2. **Critical Token Threshold:** The most rapid improvement in Language Network alignment occurs after a model has been trained on a substantial amount of data (between 128M and 4B tokens, depending on the model). The vertical line at 16B tokens appears to mark a point where alignment has largely stabilized for the 14M and 160M models.
3. **Model Size Effect:** The 70M parameter model achieves the highest final alignment score. The 160M model does not outperform the 70M model, suggesting a non-linear relationship between model size and brain alignment for this metric.

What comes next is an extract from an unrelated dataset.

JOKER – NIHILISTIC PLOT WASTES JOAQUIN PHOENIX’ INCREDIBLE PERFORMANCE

4. **Uncertainty Patterns:** The confidence intervals for the Language Network are widest during periods of rapid change (the steep ascent) and in the very early training stages, suggesting greater variability in model representations during these phases.
### Interpretation
The data strongly suggests that as language models are trained on more data, their internal representations become increasingly similar to those found in the human brain's language network, but show no such similarity to the primary visual cortex (V1). This implies that the models are learning something functionally analogous to human language processing, rather than general visual processing.
The observed "phase transition" in alignment—where performance rapidly improves after a critical amount of training—is a key finding. It indicates that the development of brain-like language representations is not a gradual, linear process but may require a sufficient scale of both model parameters and training data to emerge. The fact that the 70M model outperforms the 160M model at the end of training is an important anomaly; it could indicate that for this specific alignment metric, simply increasing model size beyond a point yields diminishing returns, or that the 160M model's training trajectory diverged in a way that was less optimal for matching brain data.
The consistently low alignment with V1 acts as a crucial control, demonstrating that the high alignment with the language network is specific and meaningful, not an artifact of the measurement technique. Overall, the charts provide evidence that the computational principles learned by scaled language models during training spontaneously converge, to a measurable degree, with the representational patterns of the human language system.